The Public Attorney’s Office submitted to Noynoy’s Senate office last Tuesday a copy of what the PAO said was the forensic report of an independent team from the University of the Philippines, which would show that Galman was indeed Ninoy’s assassin.
Noynoy pointed out that the report was the same one submitted by the PAO to the Supreme Court in 2004 in seeking a new trial based on new evidence. The SC dismissed the report as “baseless, speculative” and later affirmed with finality the conviction of the soldiers.
“They were not innocent bystanders,” Noynoy told me as he stressed that they did not expect the soldiers to know the mastermind. “They knew at least, through varying degrees, that something was about to transpire.”
* * *
So what would make the soldiers stick to their story, 24 years after the crime?

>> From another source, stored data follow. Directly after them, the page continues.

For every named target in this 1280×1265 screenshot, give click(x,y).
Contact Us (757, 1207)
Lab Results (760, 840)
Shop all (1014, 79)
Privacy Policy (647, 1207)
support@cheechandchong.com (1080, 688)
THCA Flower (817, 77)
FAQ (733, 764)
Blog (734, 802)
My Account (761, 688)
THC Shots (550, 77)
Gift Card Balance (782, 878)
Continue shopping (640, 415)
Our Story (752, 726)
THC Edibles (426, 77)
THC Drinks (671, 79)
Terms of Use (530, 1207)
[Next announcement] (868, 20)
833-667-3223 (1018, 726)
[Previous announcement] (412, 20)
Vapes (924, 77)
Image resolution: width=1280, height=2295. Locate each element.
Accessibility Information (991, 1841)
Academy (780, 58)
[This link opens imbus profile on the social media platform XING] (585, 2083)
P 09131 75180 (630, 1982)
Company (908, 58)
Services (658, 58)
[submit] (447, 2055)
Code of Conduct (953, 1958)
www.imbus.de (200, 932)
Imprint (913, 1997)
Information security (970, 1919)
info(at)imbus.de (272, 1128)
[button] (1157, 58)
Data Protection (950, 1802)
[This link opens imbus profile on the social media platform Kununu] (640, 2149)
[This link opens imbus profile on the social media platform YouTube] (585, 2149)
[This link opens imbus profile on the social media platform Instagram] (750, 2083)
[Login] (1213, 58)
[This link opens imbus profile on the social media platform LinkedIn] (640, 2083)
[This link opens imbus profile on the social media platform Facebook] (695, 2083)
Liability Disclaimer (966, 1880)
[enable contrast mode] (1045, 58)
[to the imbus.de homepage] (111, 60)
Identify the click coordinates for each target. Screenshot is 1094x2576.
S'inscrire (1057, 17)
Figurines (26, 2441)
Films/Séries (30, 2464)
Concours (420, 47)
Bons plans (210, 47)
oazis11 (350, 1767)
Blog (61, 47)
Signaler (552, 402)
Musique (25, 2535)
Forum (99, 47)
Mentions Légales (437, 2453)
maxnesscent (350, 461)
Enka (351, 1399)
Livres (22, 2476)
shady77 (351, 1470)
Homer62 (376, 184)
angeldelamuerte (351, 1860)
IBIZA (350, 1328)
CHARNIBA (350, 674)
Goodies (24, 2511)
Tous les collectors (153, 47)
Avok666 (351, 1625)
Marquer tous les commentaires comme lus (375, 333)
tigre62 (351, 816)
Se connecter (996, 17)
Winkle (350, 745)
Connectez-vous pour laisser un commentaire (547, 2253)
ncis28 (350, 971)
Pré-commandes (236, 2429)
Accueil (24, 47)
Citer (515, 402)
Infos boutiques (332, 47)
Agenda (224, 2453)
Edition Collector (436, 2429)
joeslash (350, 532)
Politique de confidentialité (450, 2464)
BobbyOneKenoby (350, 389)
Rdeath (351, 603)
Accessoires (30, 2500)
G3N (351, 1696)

Noynoy would only speculate that there are ways of buying silence in this country. Did the soldiers’ incarceration leave their families impoverished?
He also pointed out that shortly after the 1986 people power revolt, one of the soldiers, Rogelio Moreno, issued a statement to what was then the police Criminal Investigation Service, admitting that he was the triggerman. As in many such admissions in this country, however, Moreno later recanted.
Ninoy’s heirs still await the truth.
“(The soldiers) are still obstructing justice,” Noynoy said. “In that sense, they have not been rehabilitated… (Now) society owes them freedom? I don’t think so.”